Sunday, August 21, 2011

Useless online metrics you might be tracking - iMediaConnection.com (3)

Useless online metrics you might be tracking - iMediaConnection.com


Reach and eCPMs

Reach without reaching
CPM is a great way of getting pure reach at enormous scale. Advertisers accustomed to TV and print often set reach goals (usually expressed as GRP) for a good portion of the budget. It makes sense -- it's cheap and with a frequency goal there's an expectation that you'll at least imprint the audience with a simple message or value proposition. But there's one problem with pure reach as a metric: Digital ads are a bit more ephemeral and hard to audit than those in print magazines or running on reputable broadcast networks.
There are shenanigans we've seen that are every bit as repugnant as click fraud. Sites will put up impression burner pages laden with tens of ads -- no way for a viewer to crack that clutter. Or sites will sometimes put ad tags on redirect pages.
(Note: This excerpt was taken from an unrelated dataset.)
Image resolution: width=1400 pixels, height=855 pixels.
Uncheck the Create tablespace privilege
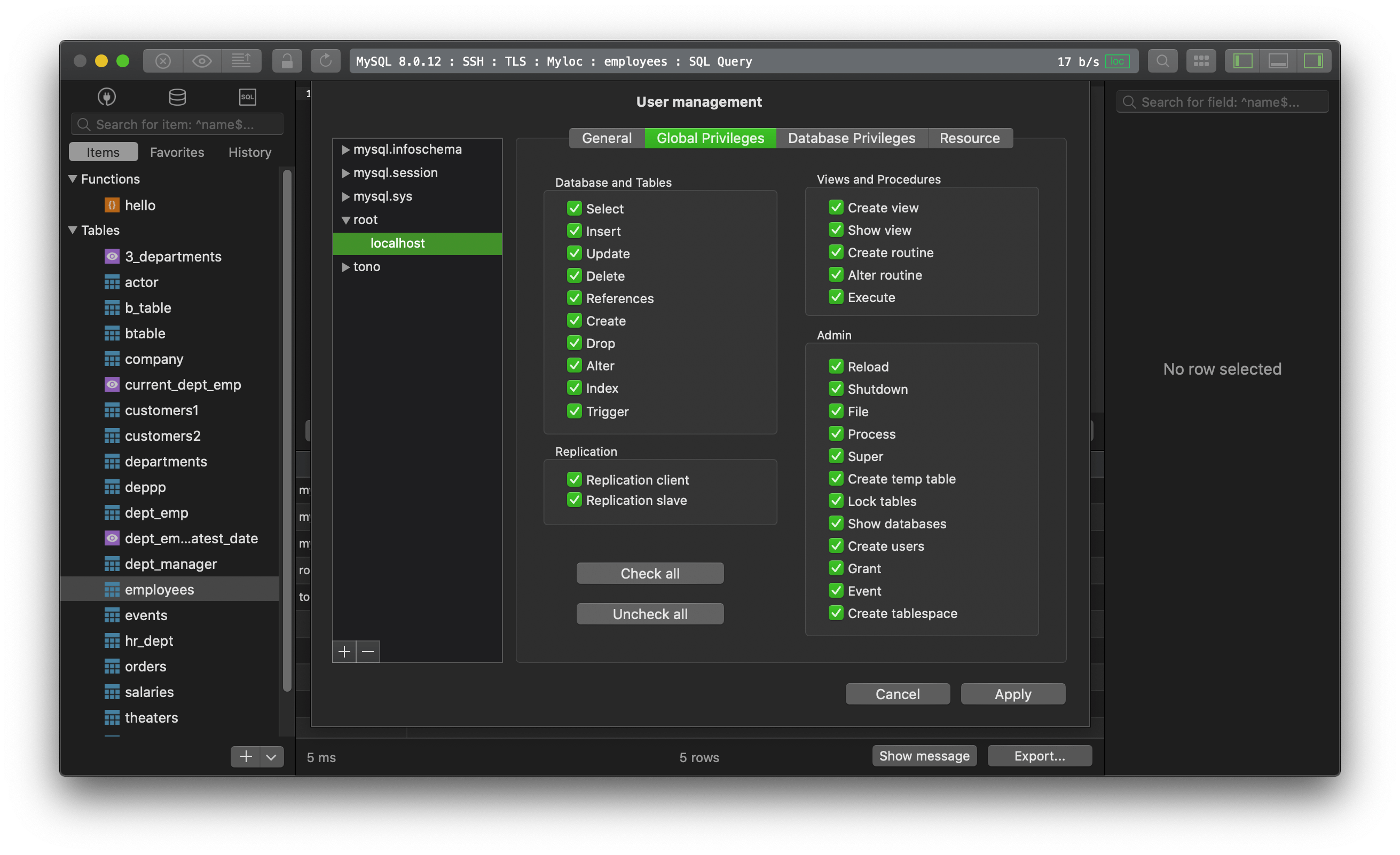(x=836, y=613)
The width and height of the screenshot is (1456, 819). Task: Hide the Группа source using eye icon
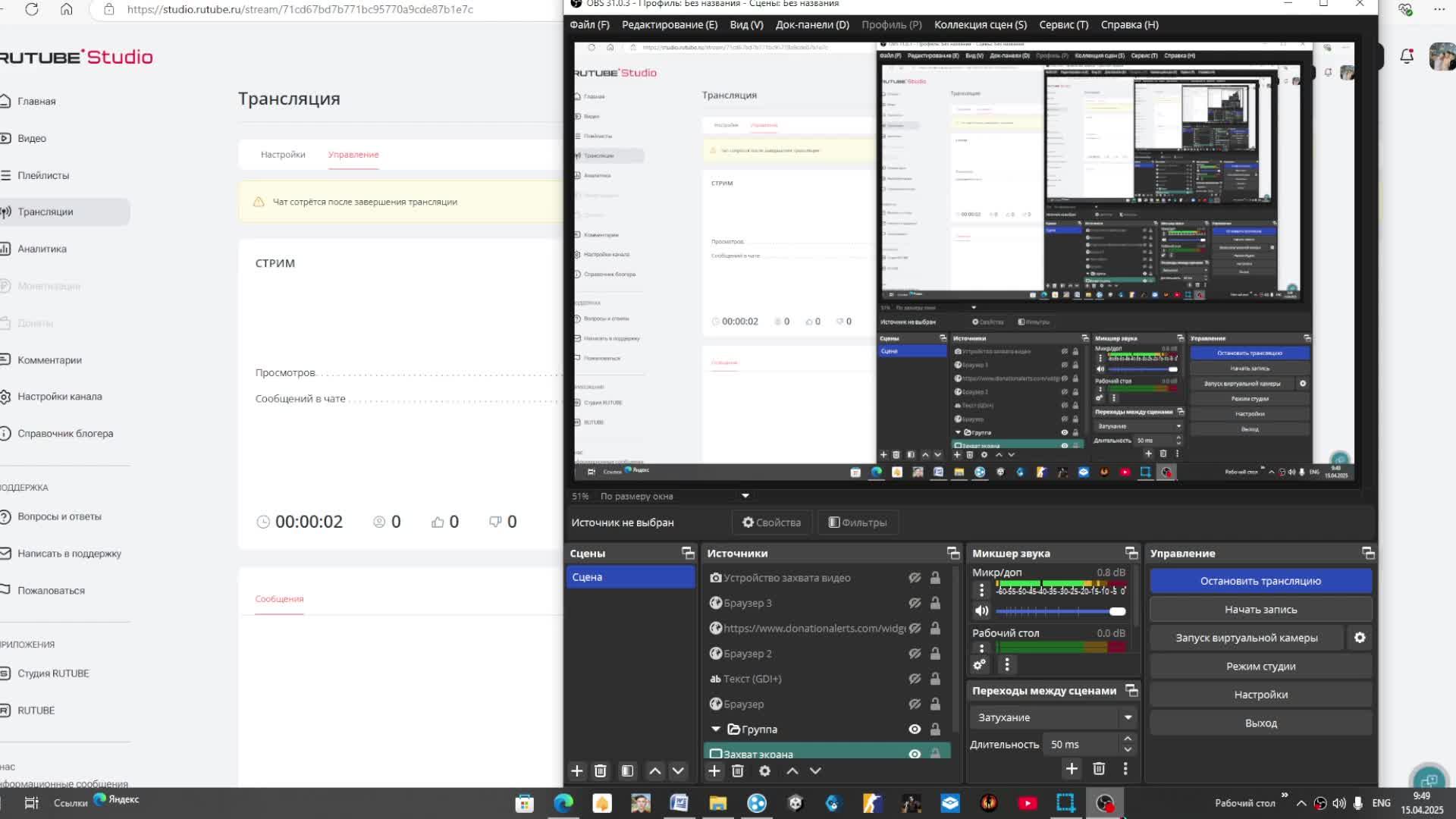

The audience doesn't see, but the ad server doesn't know. You've seen sites that require you to continuously click through page refresh after page refresh to consume an article. That's setting up a bad user experience in order to burn impressions -- impressions on pages with low natural time spent are not going to imprint a message on anyone.
One particularly nefarious charade we uncovered recently was a site that served itself into an ad banner. What's that? Well, by playing this clever but dishonest game the site lived inside itself, so it was counting ad calls as impressions even though they were invisible. Imagine putting two mirrors facing each other and watching iterations of reality spin off infinitely. It's like that. And worse, each iteration was reporting to comScore, so the site's traffic looked phenomenal. When Joestoenails.com has Top 50 traffic, you've haven't spotted a trend -- you've spotted a game.
When looking for reach, it's important that you validate that your impressions are actually hitting eyeballs and staying in front of them for at least a little while.  Dilution by abstraction 
You're an AMD, and you've found a great new model for delivering results to your client. However, the client has worked hard to develop a media mix model and holds you accountable for eCPM pricing standards. Here's the problem: eCPM rolls up a lot of disparate tactics, each with its own unique metrics, and tells you how much you spent for them without assessing the relative value of those things.
You know what some buyers do to bring down their bottom-line eCPM? They buy the things that they know will be effective, and then they buy a lot of cheap, mass-impression bulk to bring down the eCPM. In order to appear to be saving money, they waste money. Should the clients be happy about that? Well, no, but they seem to feel good about telling their bosses how low they drove the eCPM. And you can fully understand why the buyer does it -- it's the only way they can deliver what they actually believe in while doing right by the wrong measure they're held to.
Rigidly looking at cost as the success metric ensures that you are over-spending. Annoyingly ironic.